Tip #1 Get your strength of body back first
I have seen people try to heal their fatigue by addressing emotional health first, or adding in exercise, or dieting, or moving to a better house, or leaving a relationship. These are all valid changes to make and probably are a part of the bigger picture to do, but when your body is weak, depleted and overwhelmed, all these activities will deplete you further.
So first, get testing and treatment to get your energy back, THEN you will have a good foundation to make other life changes.

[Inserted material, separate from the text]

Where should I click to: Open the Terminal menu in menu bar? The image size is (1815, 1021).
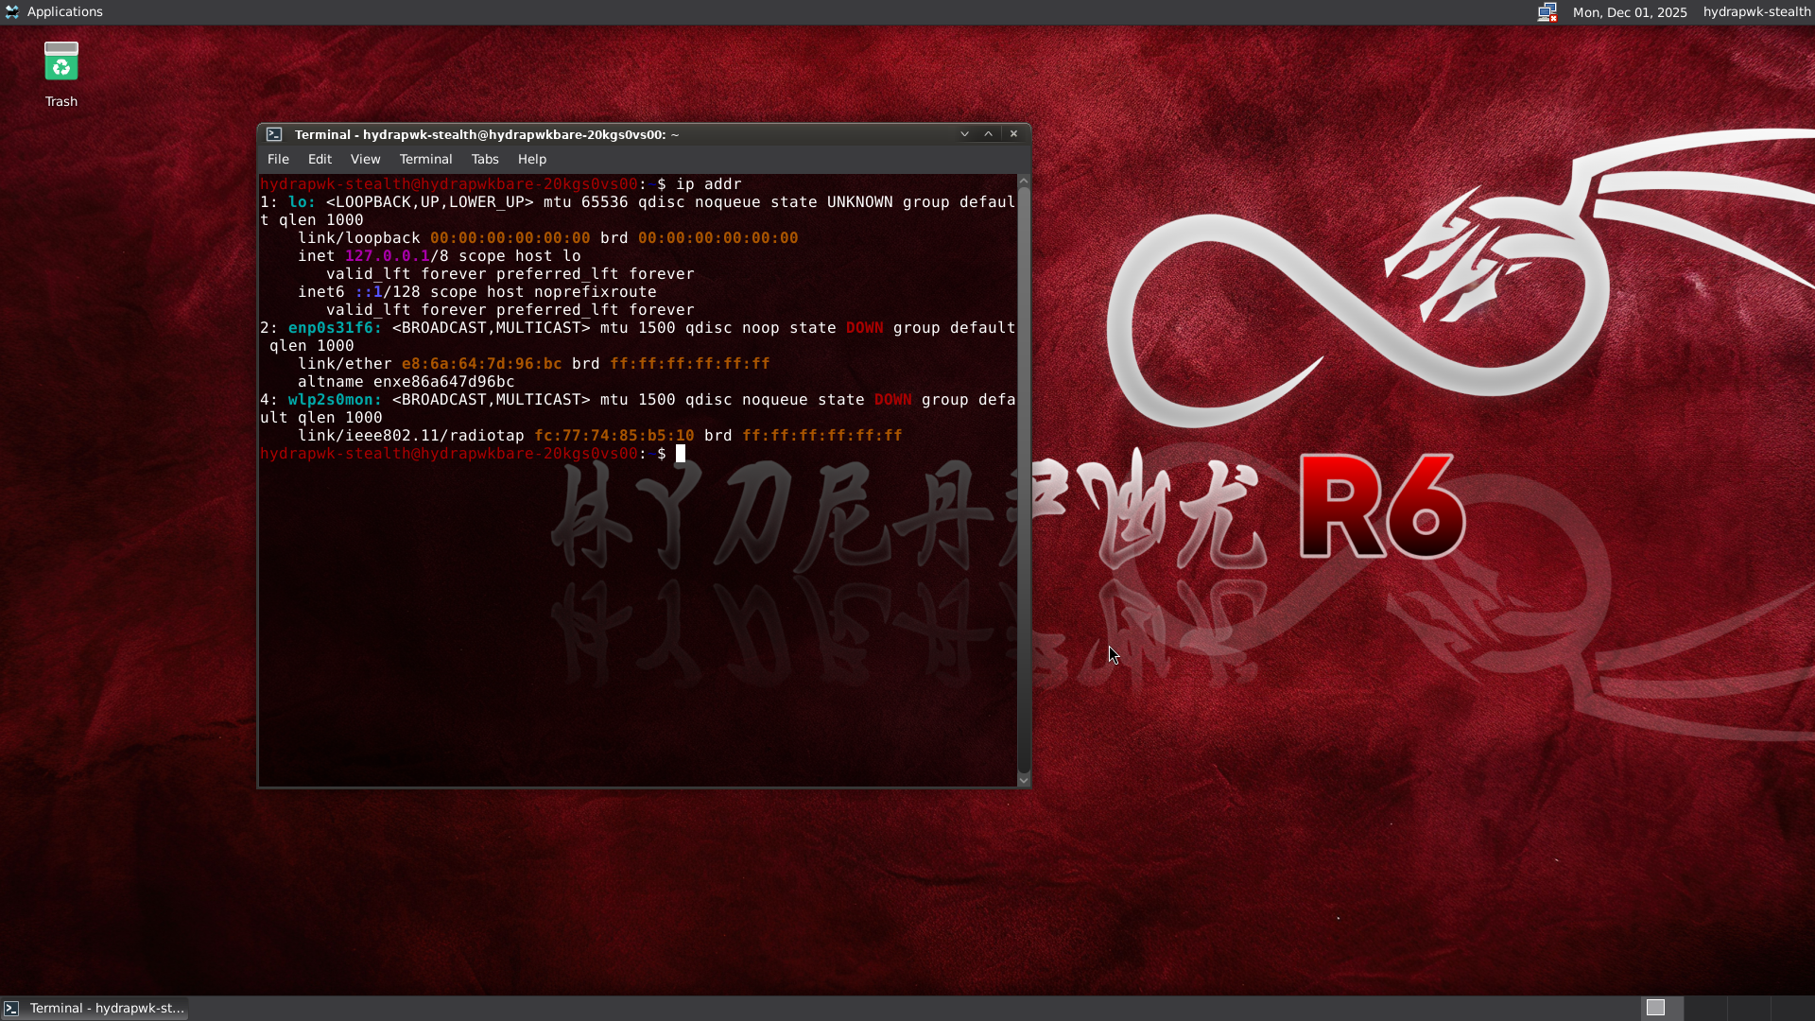pos(425,159)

>>> Book a call now to discover how we can help you recover in the fastest time possible.
Tip # 2 Assessment
When our brain is foggy and our energy is low, we can sort of be like running a race blindfolded. We can become totally unaware of what is draining our energy and tend to just go with it. So the next tip is to sit down – and it could be with a counselor or your naturopath – and assess your life, activities, goals, wishes, and demands, and set some healthier boundaries around your priorities. This helps you identify factors that are causing your fatigue, allowing you to see what needs to change for your healing.

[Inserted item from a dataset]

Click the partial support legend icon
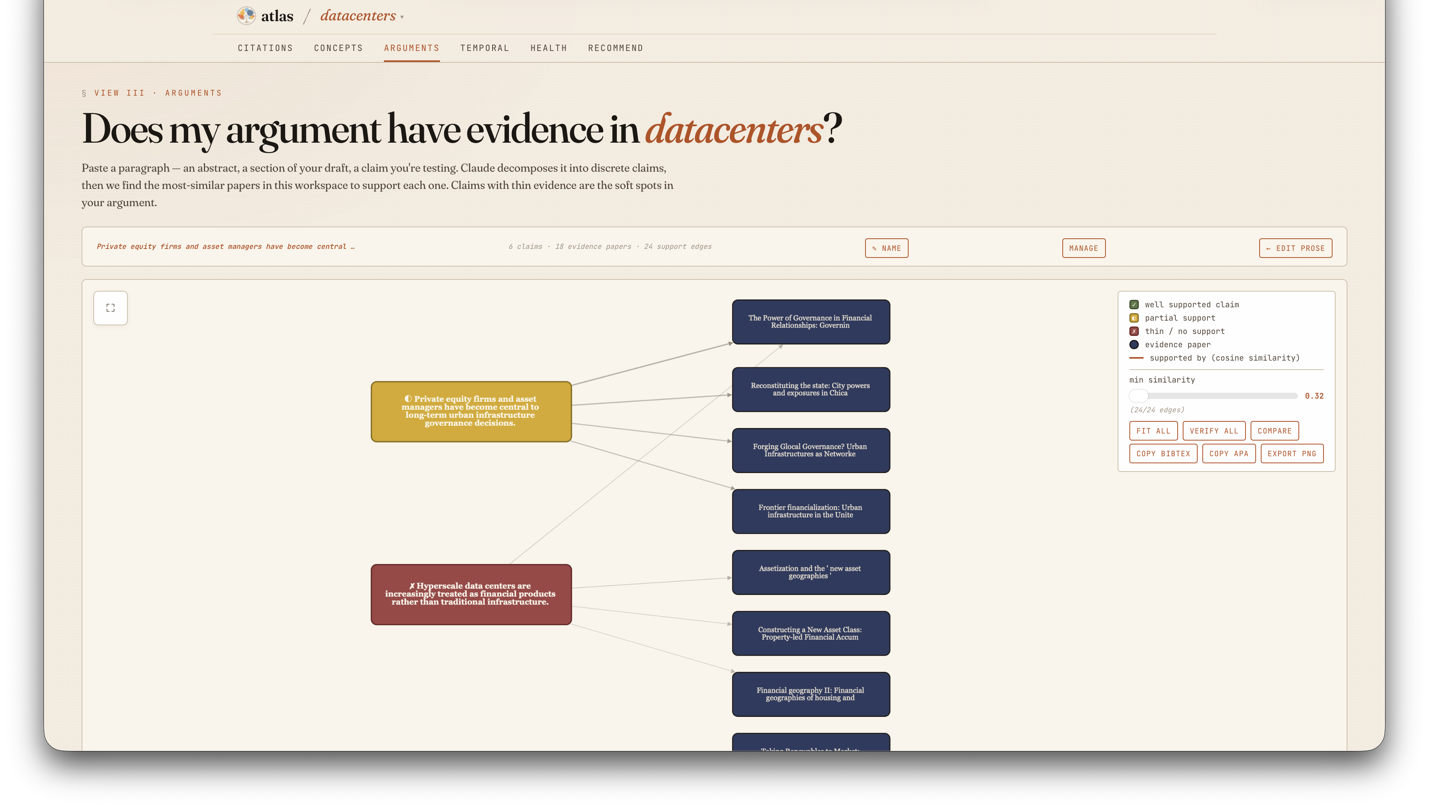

- Schedule some time away from common distractions.
- Avoid the internet and turn off the mobile phone. Turn off your wifi – or better yet, use only a pen and paper for this exercise.

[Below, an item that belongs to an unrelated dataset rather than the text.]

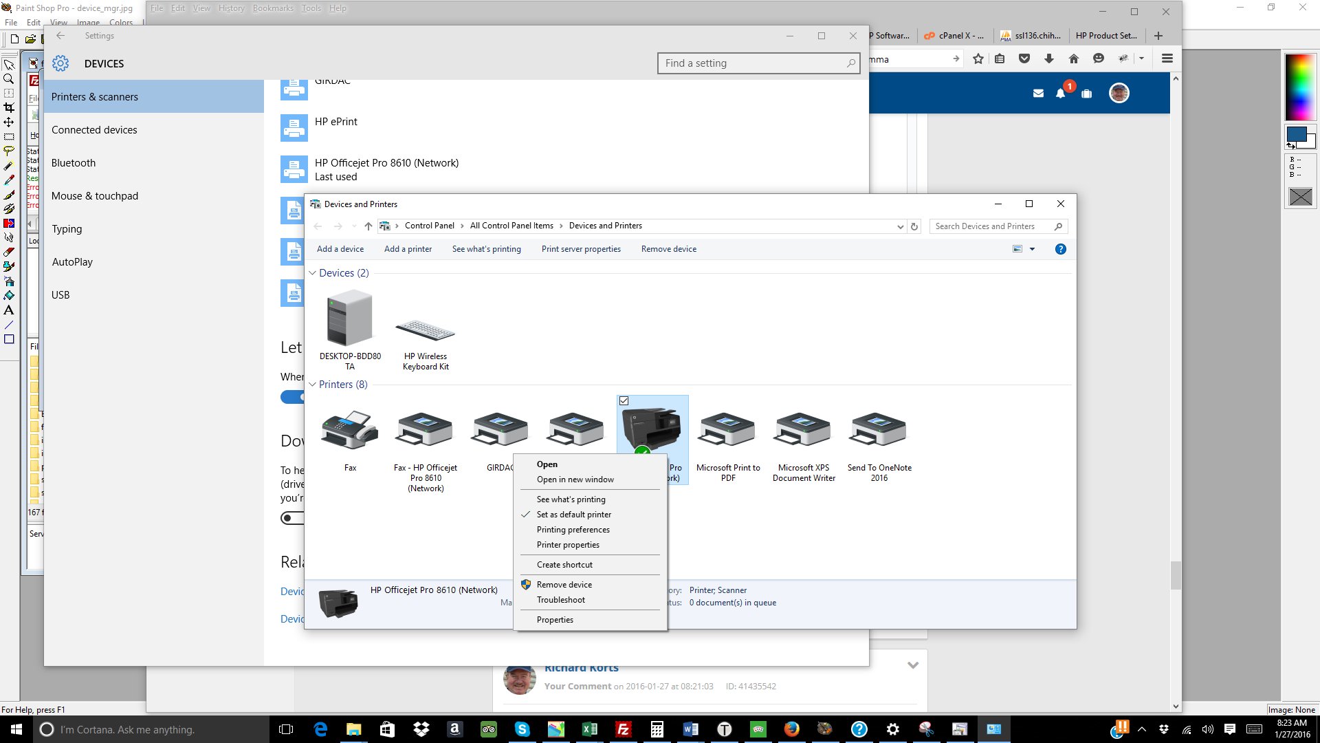This screenshot has width=1320, height=743.
Task: Click the up-one-level arrow in Devices and Printers
Action: pyautogui.click(x=369, y=226)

- Write down anything that comes to mind, with this exercise being about health and fatigue. (You can do this about anything – career, family, income goals etc) In the middle of the page, write down when the fatigue first seriously started. Then trace life events and factors back and forwards, creating a time line.
- Next make a list of things in your life that drain you, with a rating on 1-10 (10 being extremely draining)
- Next make a list of things that energise you, with a rating of 1-10 (10 being extremely energising)
- Compare your writings, and make changes as you see fit.
- Go back 4 weeks later and repeat the exercise.
Tip #4 Rest
If you have burnout, then you will need to rest a LOT more whilst your body recovers. This may mean going to bed an hour earlier, or sleeping in on the weekends.
If sleep has become a problem for you, book a FREE 15 minute consult and chat to us about how we can help. We have helped correct thousands of people’s sleep!
Tip #5 Talk to someone about it
By it’s nature, fatigue and burnout is isolating. Therefore, it is important to communicate with someone, so you can express how you are feeling without judgement, and so you feel support as you make the changes needed toward a better tomorrow.
Involving a trusted loved one can help you feel supported and less alone. Friends, family members, and partners can help you brainstorm possible solutions.
Opening up to people about the distress you’re experiencing can take some courage, especially when you worry they’ll see you as incapable or lazy. But by doing so, you will find that your burden will actually be lifted somewhat, helping you to feel better sooner.
We have found that once our patients have their test results that actually document the state of their fatigue, there is a huge sense of relief. People worry they are over-reacting, not strong enough, weak, or that it is in their heads. Once you have testing done that gives you answers, you can ask your family for the support you need and they can see the physical challenges of what you are going through on your test reports.
Don’t put up with these symptoms:
- Weight gain
- Brain fog and forgetfulness and difficulty concentrating
- Losing yourself – putting yourself last
- Expending all your energy on work, and being left with nothing on your time off
There is a better tomorrow when you have the answers to your symptoms and expert health guidance.